As the end of the semester is upon us, it seems timely to review the issue of student loan consolidation. This week I’ll address consolidation of federal loans and will address consolidation of private loans next week.
First off, some reminders about some of the recent law changes:
- In-school consolidation is no longer an option. You will need to be out of school in order to be eligible to consolidate.
- You are no longer required to have multiple lenders in order to be able to choose your lender – even if all of your loans are with one lender [i.e., DMU], you are able to shop for the best deal for you.
- You are now unable to consolidate your loans with your spouses’ loans – this was never smart, but is no longer an option.
Other important consolidation considerations:
- You do not want to consolidate Perkins loans [or other loans] if they may be forgiven or repaid by your employer, state, etc. It is ok to consolidate them otherwise.
- If a lender is offering to combine your federal loans with private loans, credit cards, or any other non-federal loan debt, RUN!
- You can AND SHOULD consolidate even if you consolidated prior to take advantage of lower rates. You can always reconsolidate (to combine) loans as long as you have loans to consolidate that haven’t been consolidated prior. As most of you heard last year from me, doing this WILL NOT negatively impact your interest rate. Your overall rate will be a weighted average of your loans rounded up to the nearest 1/8th. For example, if you consolidated $5,000 of loans at 6.8% and $5,000 at 4.8%, you would now have a $10,000 consolidation loan at 5.8% … view resources below to access a calculator to find out your weighted average.
- Some people are afraid to consolidate because their repayment will be extended (thus more interest paid). Keep in mind that you can select the repayment option you want as well as choose to pay whatever amount you want (no legitimate program will assess a penalty for early payoff). Consolidation, however, is the only way to ‘lock’ the rate of otherwise variable rate loans.
“How do I decide where to consolidate – I get so many offers?”
This is perhaps the most important question to address … My experience with consolidation issues over the past several years has drawn me to one primary conclusion – the ‘financially smart’ place to consolidate is not going to be the same for every student; it is largely a factor of how you plan to repay your debt.
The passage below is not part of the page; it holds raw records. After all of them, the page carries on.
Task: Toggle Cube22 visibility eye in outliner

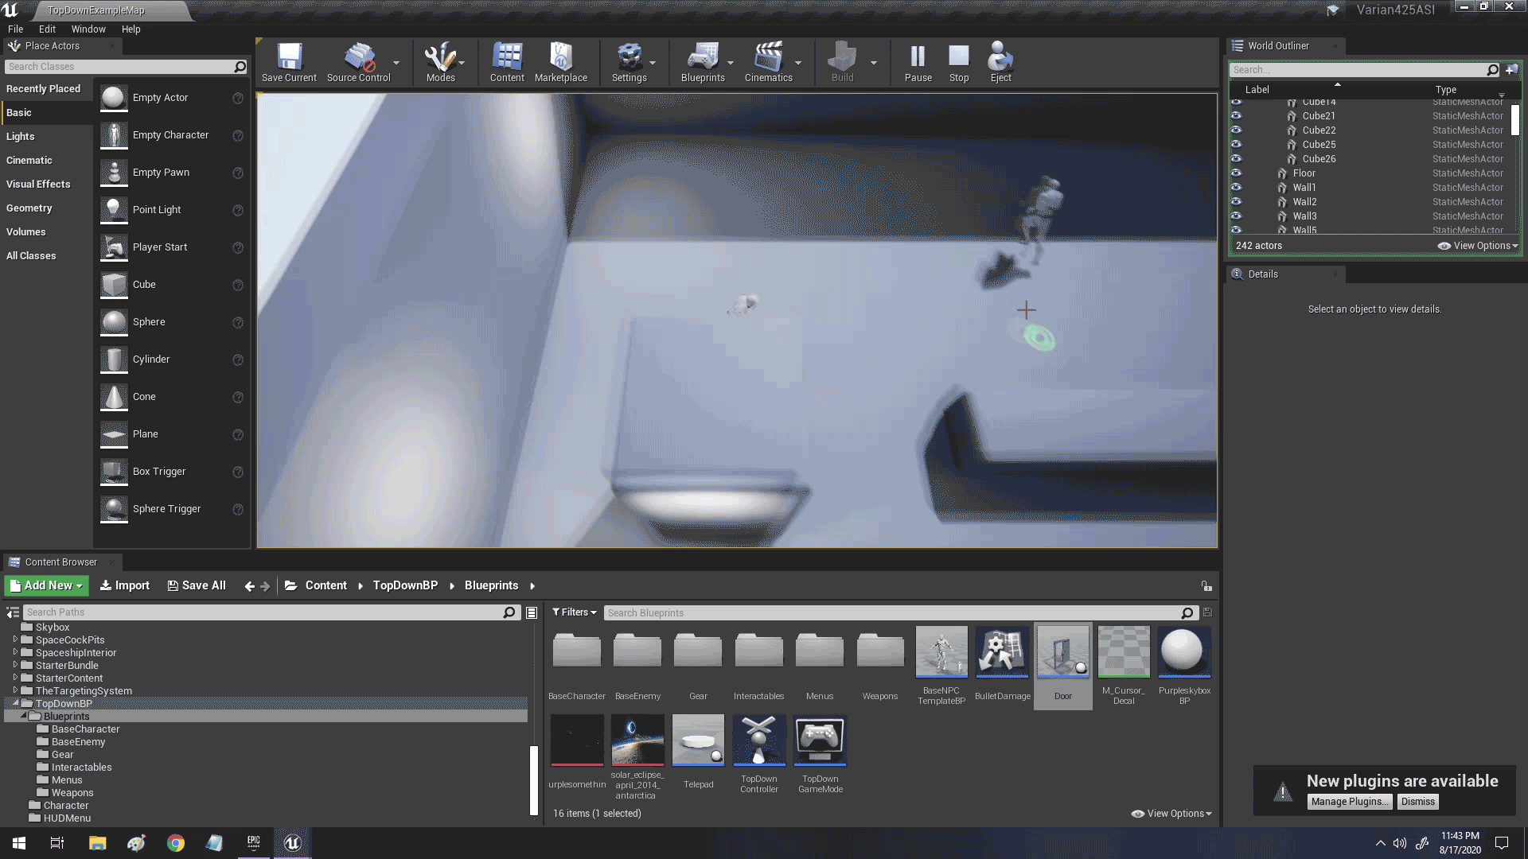Action: click(1236, 130)
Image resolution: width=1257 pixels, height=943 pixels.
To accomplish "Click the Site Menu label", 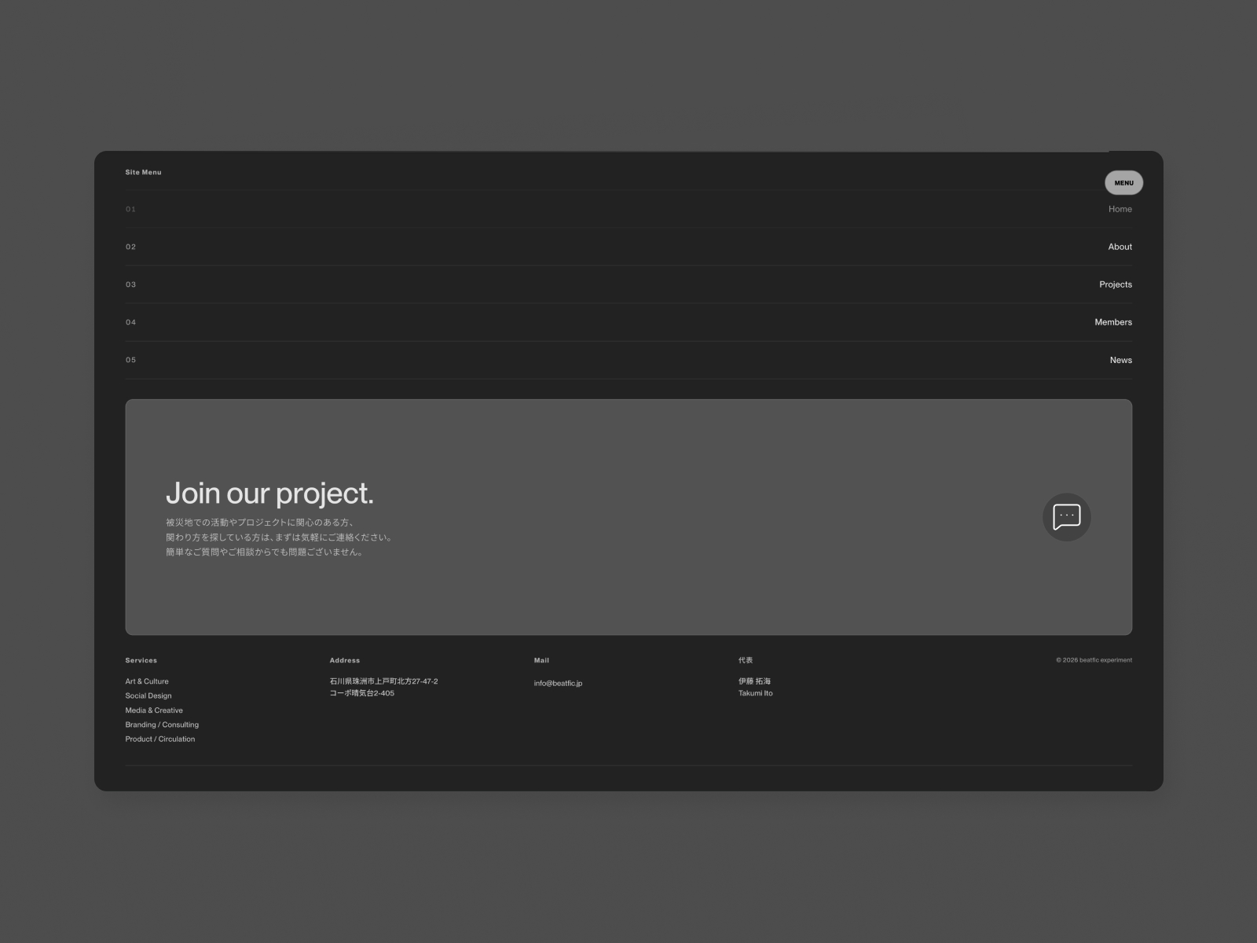I will pyautogui.click(x=143, y=172).
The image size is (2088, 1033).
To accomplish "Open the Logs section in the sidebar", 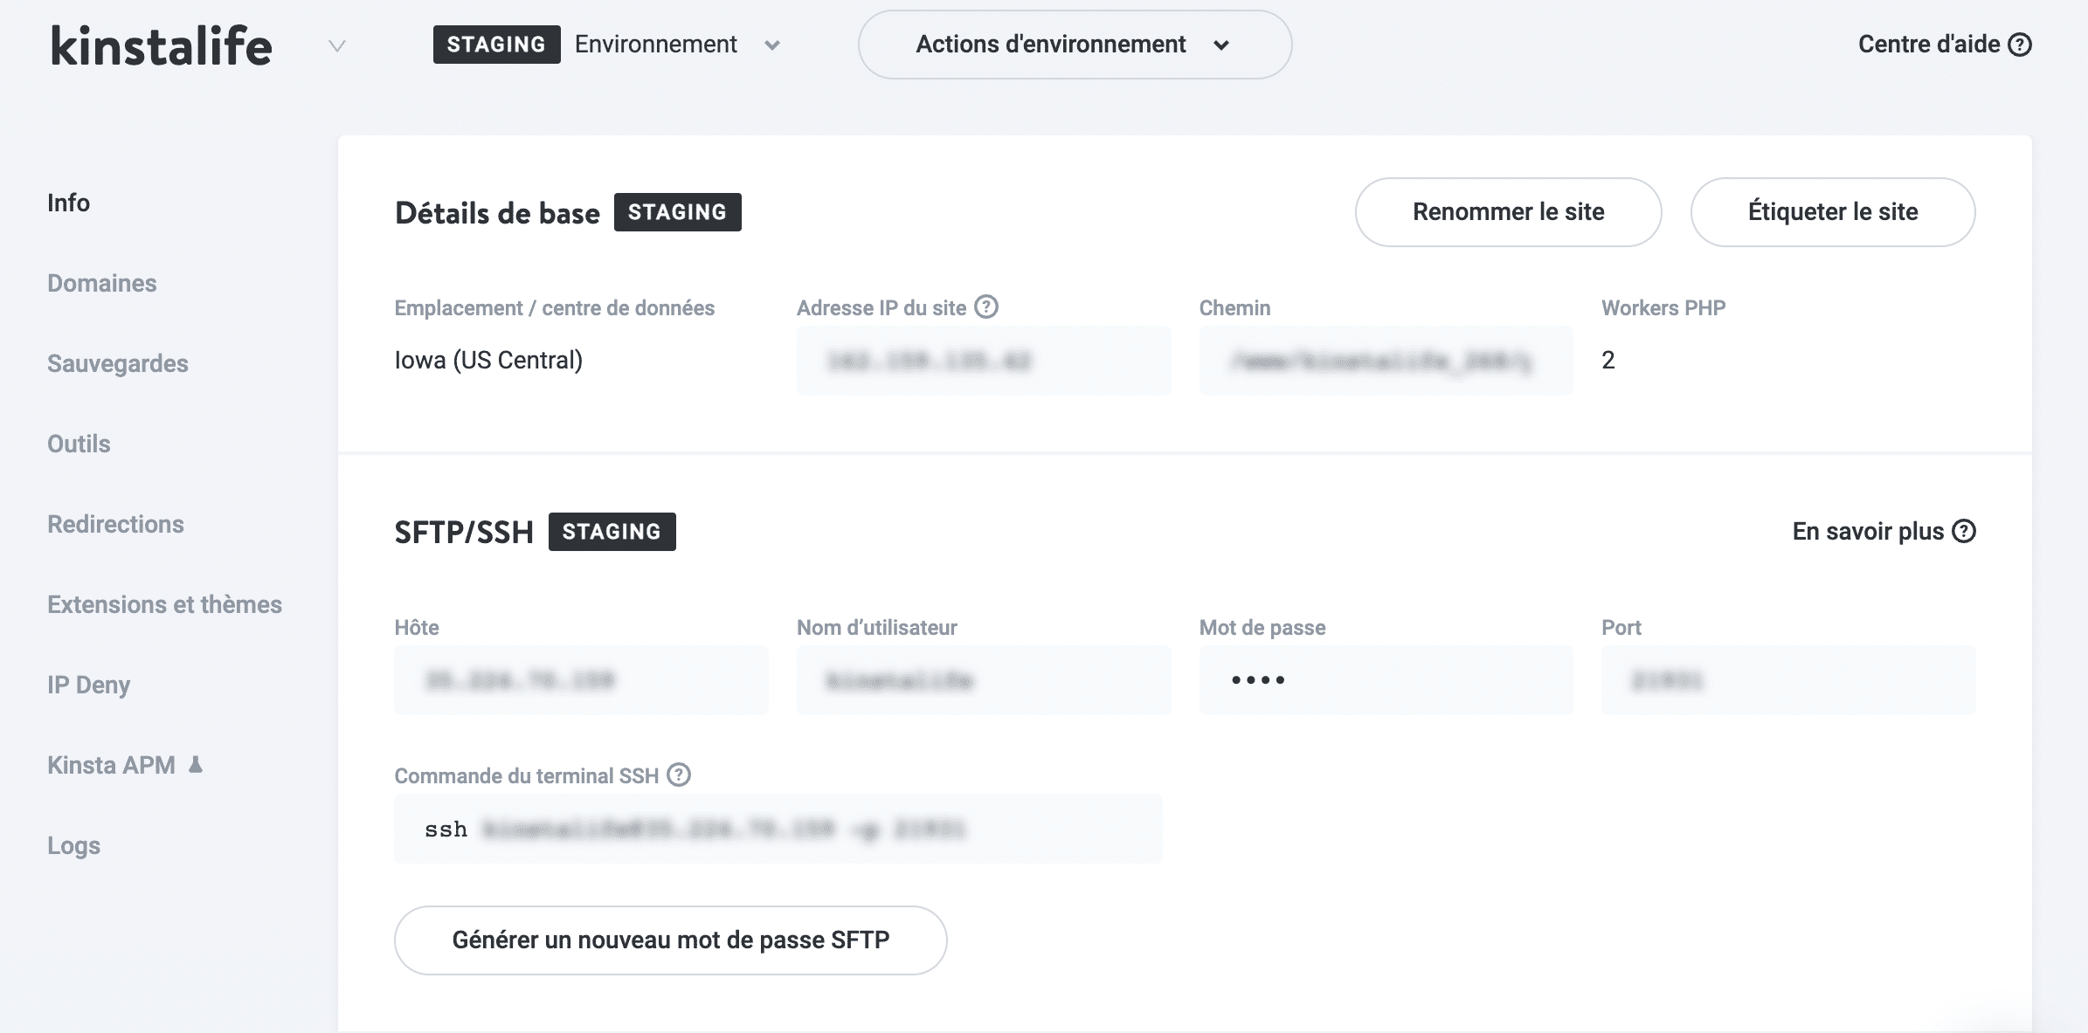I will pos(73,845).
- If you haven’t borrowed much or plan to repay your debt quickly, you should search for a company that will reward you for doing so. This benefit will normally come as a principal balance credit. For example, Key Bank offers a 5% credit for consolidating with them. Some companies will provide a max credit, as well as other ‘fine print’ caveats, so read the application. While a couple ‘Benjamins’ is nice if this is my situation, if I have a long-term repayment scenario, being enticed by this type of benefit would be a big mistake!
- If I find myself in a ‘long-term’ repayment situation (I’m going to define this as 10 years or more of repayment anticipated), the best “deal” for me would be the company that will reduce my interest rate the most. This won’t solely be people that have large debt levels; these will also be individuals that wisely consolidated during the past couple years when rates were at historic lows and they see an opportunity to repay their debt at amazingly low levels and want to minimize that payment while they invest, prepare for homeownership, and focus on other financial goals. Your baseline when comparing rate benefits is to understand that an “average” company will offer a 1.25% reduction (normally .25% reduction for auto pay will be provided along with a 1% reduction in rate for on-time payments [normally of 36-48 months]). As part of the resource links below, I provide links to state programs that provide ‘above average’ benefits, like North Carolina, which offers a 2.25% total benefit for automatic and on-time payments. Information about the programs as well as other information are available below …
- The first two scenarios will cover most individuals, however, some individuals will have borrowed too much to pay off quickly; others may be debt averse and don’t want to extend it, so they fall somewhere in between the above two options. In this case, where you plan to repay your debt over an ‘intermediate’ term, review a company that will provide interest rate benefits (these will almost always work out better than the principal credit benefits) where the benefits are offered up front. For example, the Educational Loan Company offers a better than average rate reduction benefits (1.75%), but rather than needing 4 years of on-time payment, .5% of the benefit is up front for auto pay and 1.25% is available after only 24 months of on-time payments.
NOTE. Three things I want to emphasize. (a) These are general guidelines/rules of thumb – run the numbers to see what will make sense for YOUR LOAN SITUATION. (b) Read the applications to see if there are caveats – for example, the principal balance credit by Key Bank is foregone if you defer or forebear the loans during the first 36 months of repayment; Educational Loan Company requires you to be consolidating at least $10,000 total in debt. So read through to make sure the program fits with your situation. Don’t, however, assume that you’re not eligible either. It’s easy to say “I’m not from North Carolina, so I can’t do that” when the reality is that if you’re willing to spend 5 minutes, you can create a connection that will enable you to be eligible for their program. Thus, (c) BE SMART and take a few minutes to figure things out, it will be well worth your time!